▶ **REQUIREMENT**
Output the rows in the part that opens with the line containing "Where should I" and closes with the line containing "click(286, 866)" as a two-column CSV with the headers text and answer. Give one CSV line per row, put each value in a single quoted field with line breaks turned into spaces, and leave out the pictures.

▶ **PROVIDED DATA**
◇ ◇ ◇ ◇ ◇ ◇ ◇

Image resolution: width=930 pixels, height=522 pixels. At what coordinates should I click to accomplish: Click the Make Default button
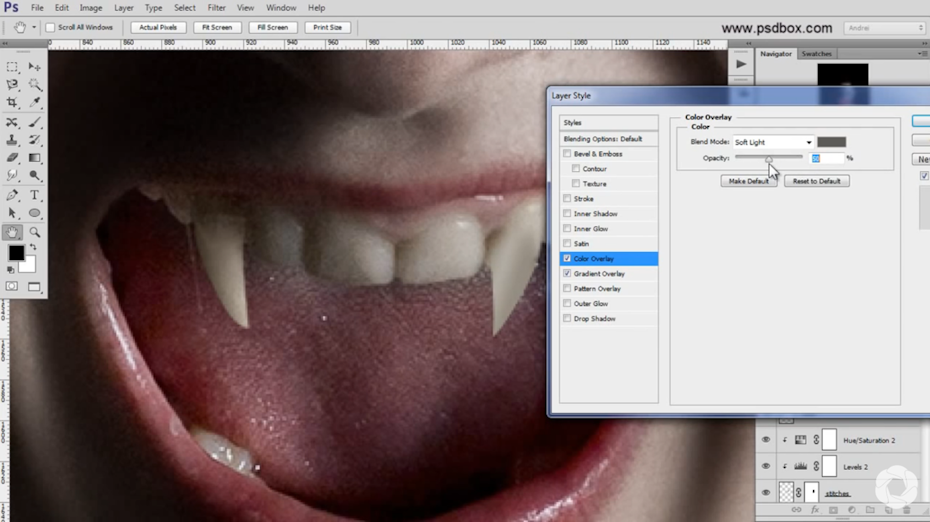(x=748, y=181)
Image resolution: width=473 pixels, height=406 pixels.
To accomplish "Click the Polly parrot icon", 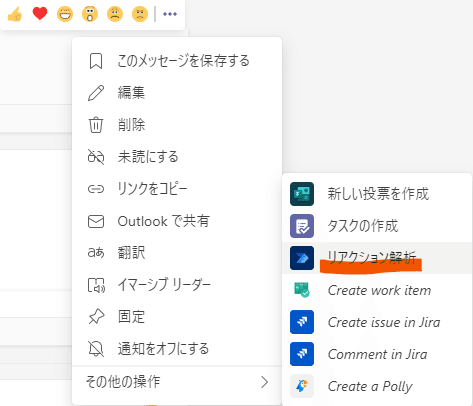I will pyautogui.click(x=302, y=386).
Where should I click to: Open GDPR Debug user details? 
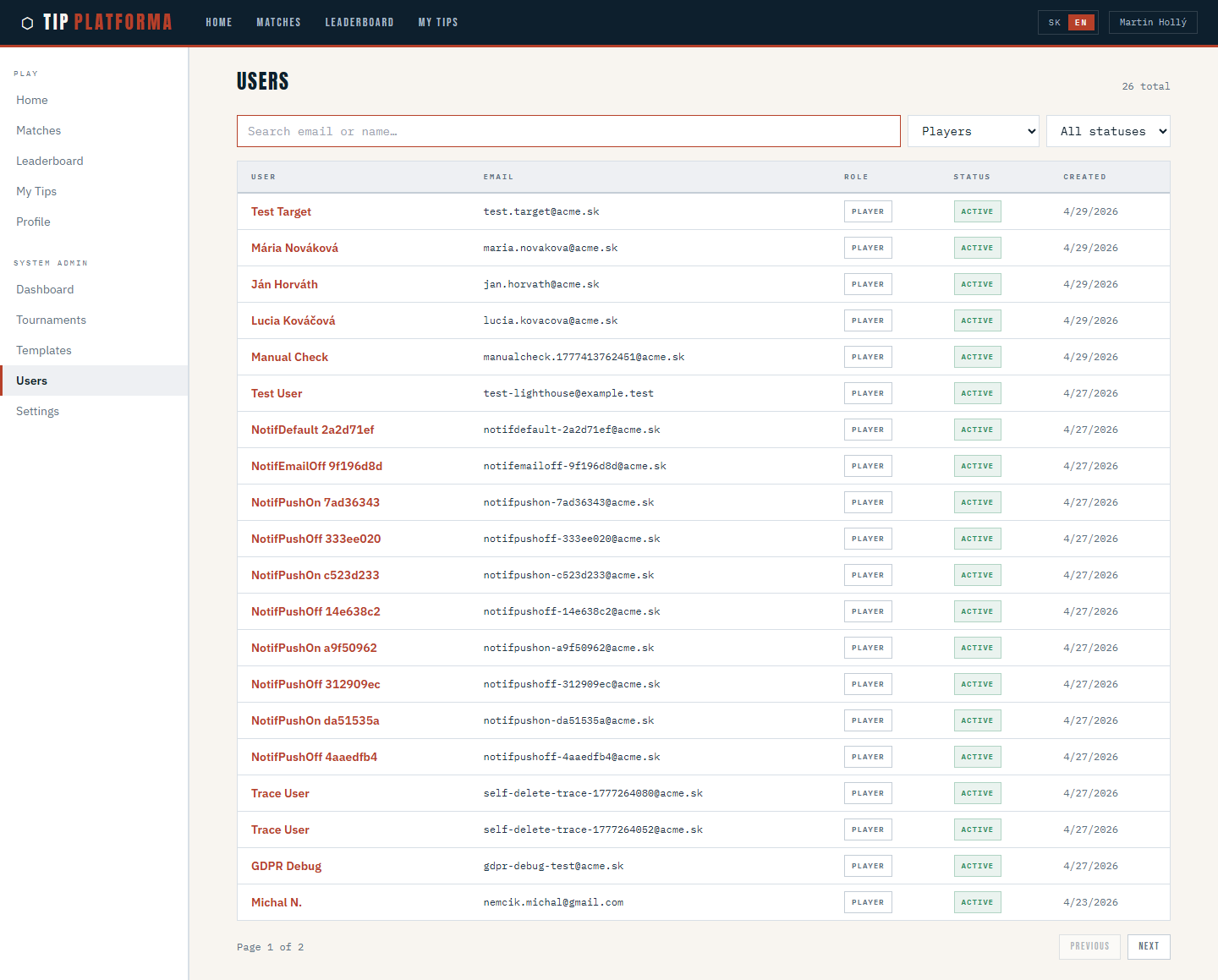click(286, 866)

◇ ◇ ◇ ◇ ◇ ◇ ◇

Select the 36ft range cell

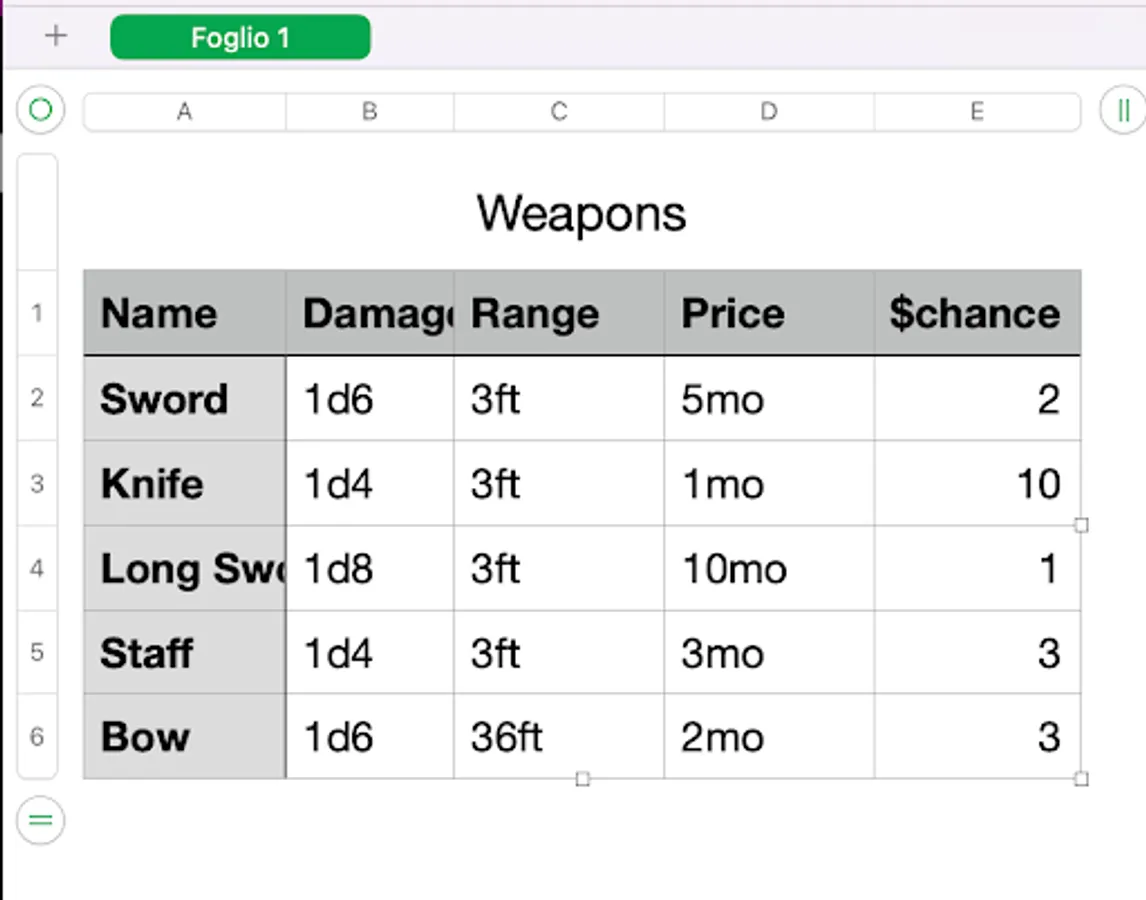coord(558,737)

◇ ◇ ◇ ◇ ◇ ◇ ◇

▶ **COMPLETE ANSWER**
text,answer
"Where should I click to: Open GDPR Debug user details?","click(286, 866)"